This intertwining reflects two complementary protectionist philosophies aimed at addressing systemic risk. On the one hand, agreements like the CPTPP act as institutional anchors focused on deep integration. By establishing stringent standards for post-border governance, the CPTPP creates a lock-in effect, preventing policy reversals by governments during periods of uncertainty (Mattoo et al., 2022). On the other hand, the RCEP acts as a scale transaction reducer, focusing on harmonizing the differing rules of origin (ROO) of the Asian Noodle Bowl phenomenon (R. E. Baldwin, 2016). The emergence of RCEP from 2022 not only fills institutional gaps in Northeast Asia but also creates a unified tariff corridor for the Factory Asia production network (Obashi & Kimura, 2016).
However, this dense cluster of wire structures (as shown by the symmetrical multicolored connecting lines in Figure 3) creates an empirical paradox. In the era of polycrisis, will possessing multiple layers of institutional shields simultaneously help absorb the shocks of uncertainty (EPU), or will the complexity of overlapping regulatory systems increase compliance costs and undermine the effectiveness of the agreement defences?
This paradox becomes even more apparent when placed in the context of the deep interdependence of regional value chains. The network structure reflects a tight Hub-and-Spoke scheme, in which FTAs serve as a legal framework to protect supply chain links. However, this dense interconnectedness is a double-edged sword: it optimizes resource use, but also serves as a channel for the contagion of cross-border policy risks (Wilson et al., 2003). The highly uncertain interaction between pressure from the EPU and the risk-filtering capacity of the multi-tiered FTA system is a crucial premise for this study to delve into the moderating role of institutions in the following sections. Preliminary visual evidence from Figure 4 supports this premise, indicating a shift from monocentric hub dependence prior to the crisis in 2018 (Figure 4a), polycentric network anchored by ASEAN in the post-RCEP era of 2024 (Figure 4b). This evolution suggests that instead of creating friction, the institutional shield has successfully channeled trade flows into secure trust corridors, effectively neutralizing the centrifugal forces of the polycrisis.

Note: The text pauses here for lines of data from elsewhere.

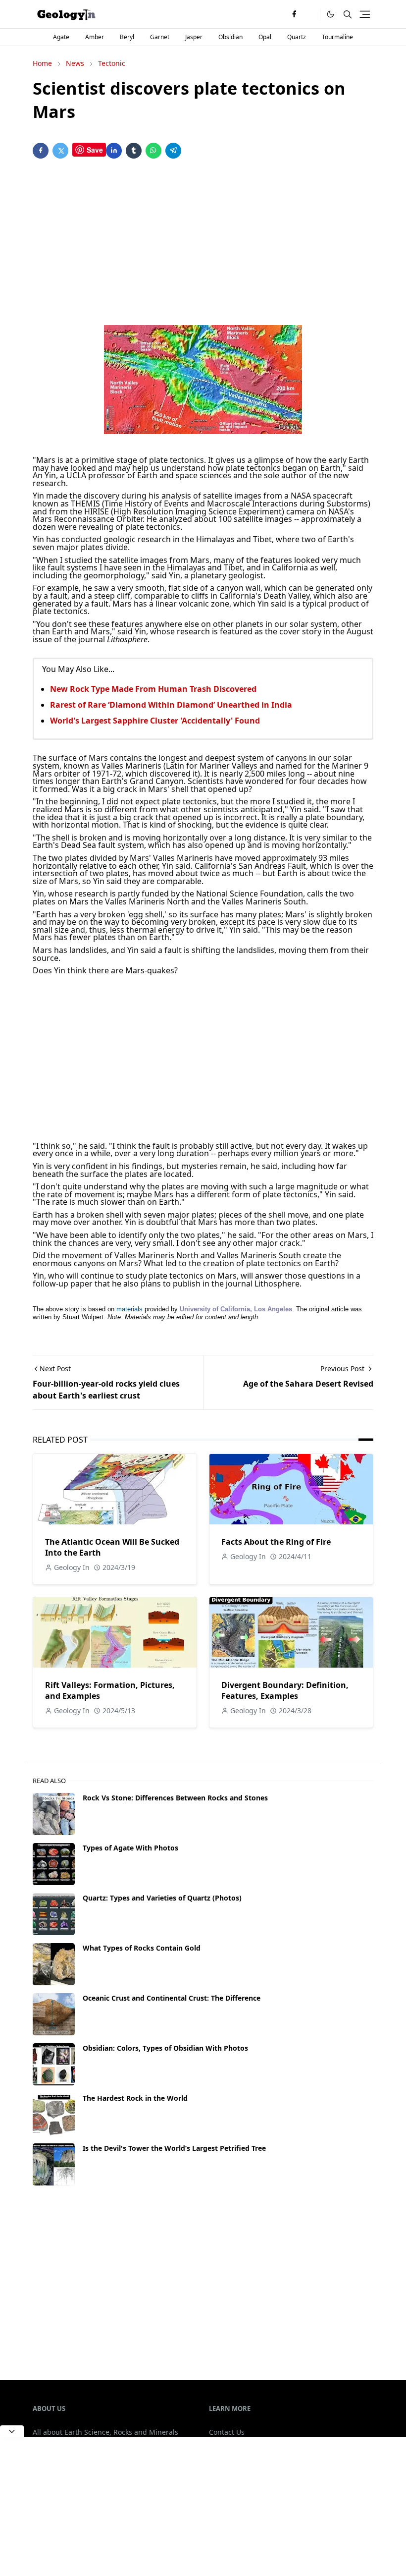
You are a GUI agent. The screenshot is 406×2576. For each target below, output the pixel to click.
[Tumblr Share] (134, 151)
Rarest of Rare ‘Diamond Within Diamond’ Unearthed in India (171, 704)
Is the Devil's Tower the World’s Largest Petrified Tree (174, 2148)
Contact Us (227, 2432)
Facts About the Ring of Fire (276, 1541)
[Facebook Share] (41, 151)
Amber (94, 37)
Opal (264, 37)
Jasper (194, 37)
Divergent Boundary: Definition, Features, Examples (285, 1690)
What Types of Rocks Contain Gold (142, 1948)
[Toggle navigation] (364, 14)
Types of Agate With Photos (130, 1847)
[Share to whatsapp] (153, 151)
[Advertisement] (203, 243)
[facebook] (294, 14)
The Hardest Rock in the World (135, 2098)
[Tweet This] (60, 151)
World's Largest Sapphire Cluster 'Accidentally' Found (155, 720)
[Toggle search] (347, 14)
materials (129, 1309)
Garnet (159, 37)
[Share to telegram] (173, 151)
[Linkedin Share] (114, 151)
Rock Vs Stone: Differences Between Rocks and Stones (175, 1797)
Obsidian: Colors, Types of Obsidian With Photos (165, 2048)
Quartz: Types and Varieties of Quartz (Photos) (162, 1898)
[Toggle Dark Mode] (330, 14)
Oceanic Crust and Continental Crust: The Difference (171, 1998)
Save (95, 150)
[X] (310, 14)
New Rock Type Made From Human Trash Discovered (153, 688)
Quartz (296, 37)
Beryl (127, 37)
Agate (61, 37)
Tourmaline (337, 37)
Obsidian (230, 37)
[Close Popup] (12, 2431)
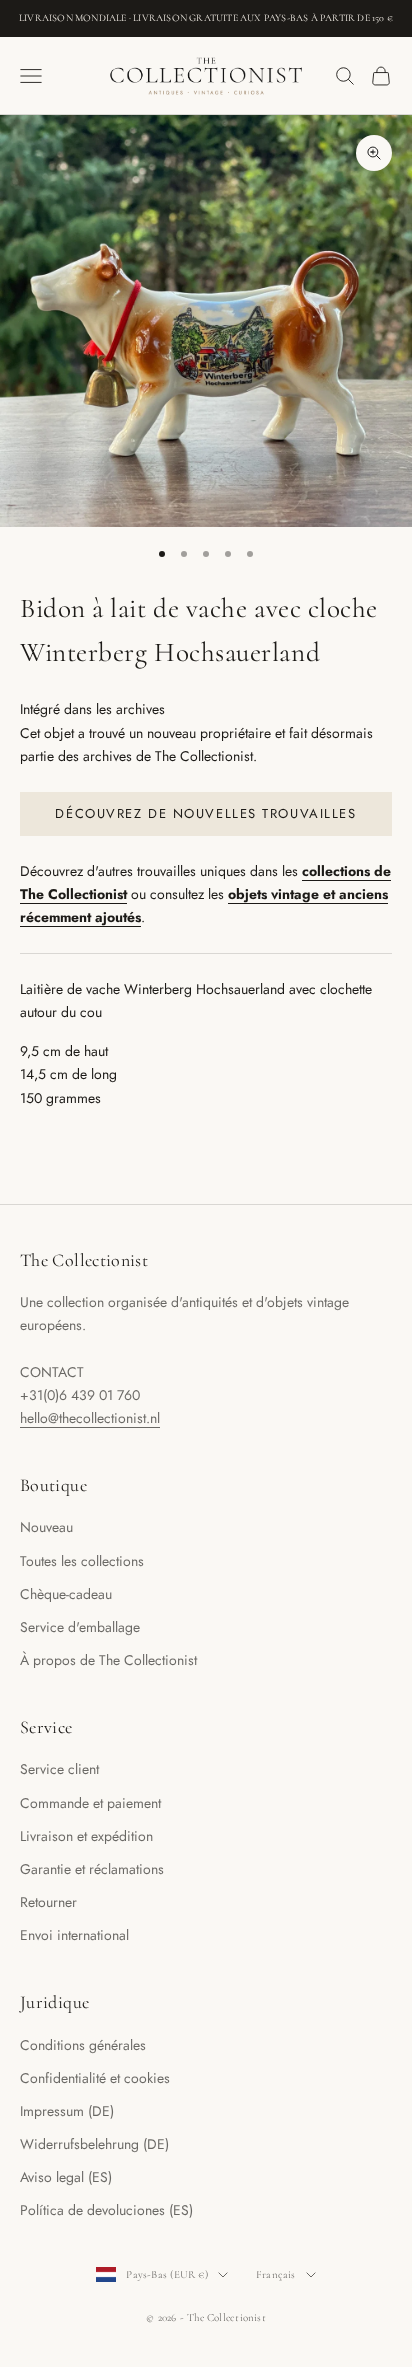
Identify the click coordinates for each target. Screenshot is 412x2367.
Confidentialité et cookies (95, 2078)
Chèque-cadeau (66, 1594)
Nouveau (46, 1527)
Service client (59, 1769)
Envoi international (74, 1935)
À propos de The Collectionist (108, 1660)
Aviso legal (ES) (66, 2177)
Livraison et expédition (86, 1836)
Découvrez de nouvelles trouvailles (205, 813)
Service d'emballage (80, 1627)
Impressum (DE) (67, 2111)
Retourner (48, 1902)
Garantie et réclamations (92, 1869)
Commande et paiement (90, 1803)
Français (276, 2274)
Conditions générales (83, 2045)
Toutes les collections (82, 1561)
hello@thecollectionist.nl (90, 1418)
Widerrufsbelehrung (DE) (94, 2144)
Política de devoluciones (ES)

3. Theoretical Framework and Hypothesis Development

To decipher the complex interaction mechanisms among policy uncertainty, trade institutions, and goods flows within the GVC network, this study constructs an integrated analytical framework that synthesises real options theory (ROT), policy commitment theory, and new approaches to supply chain resilience (Figure 5).

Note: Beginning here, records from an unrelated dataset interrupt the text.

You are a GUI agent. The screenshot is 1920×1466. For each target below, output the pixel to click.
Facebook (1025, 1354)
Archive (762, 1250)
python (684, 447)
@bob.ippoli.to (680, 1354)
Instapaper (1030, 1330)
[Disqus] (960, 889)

3.1. Uncertainty, Sunk Costs, and the Wait to Invest Channel

To theoretically frame the dampening impact of EPU, we draw upon the new international trade theory, which posits that export activities are not frictionless transactions but require substantial sunk costs to enter markets, establish distribution channels, and comply with regulations (R. Baldwin, 2005; Roberts & Tybout, 1997; Melitz, 2003). Because these market entry and global supply chain operations involve high, unrecoverable costs, the dampening effect of uncertainty can be primarily explained through the real options theory (ROT). The ROT posits that when the macroeconomic environment becomes uncertain, the option value of waiting increases. Consequently, firms, acting as rational investors, will postpone export and investment commitments until the uncertainty is resolved (Bernanke, 1983; Bloom et al., 2007; A. K. Dixit & Pindyck, 2012; Gulen & Ion, 2015).
This wait-to-invest mechanism is particularly pronounced within global value chain (GVC) networks through two amplifying channels. First, according to the magnification effect hypothesis, because goods must cross borders multiple times during production, a small increase in upstream tariffs or policy risk will accumulate and amplify into a large downstream cost (Johnson & Noguera, 2012; Yi, 2003). Second, as introduced earlier, the transmission of these policy shocks is exacerbated by the bullwhip effect, where downstream volatility is progressively amplified as it travels upstream, causing disproportionate disruptions for regional suppliers (Altomonte et al., 2012; Constantinescu et al., 2020; Osnago et al., 2015).
Together, these mechanisms illustrate how EPU acts as an invisible non-tariff barrier, increasing risk hedging costs and severely contracting bilateral trade flows (Baker et al., 2016; Handley, 2014). However, the magnitude of this negative impact may be heterogeneous. According to the Hysteresis hypothesis (A. Dixit, 1989), in deeply integrated production networks where relationship-specific investments are high, firms may endure temporary uncertainty due to prohibitive switching costs, creating a structural lock-in or inertia effect. Therefore, the first hypothesis is proposed:
Hypothesis 1 (H1):
EPU exerts a significant negative impact on bilateral export flows due to the waiting-to-invest effect.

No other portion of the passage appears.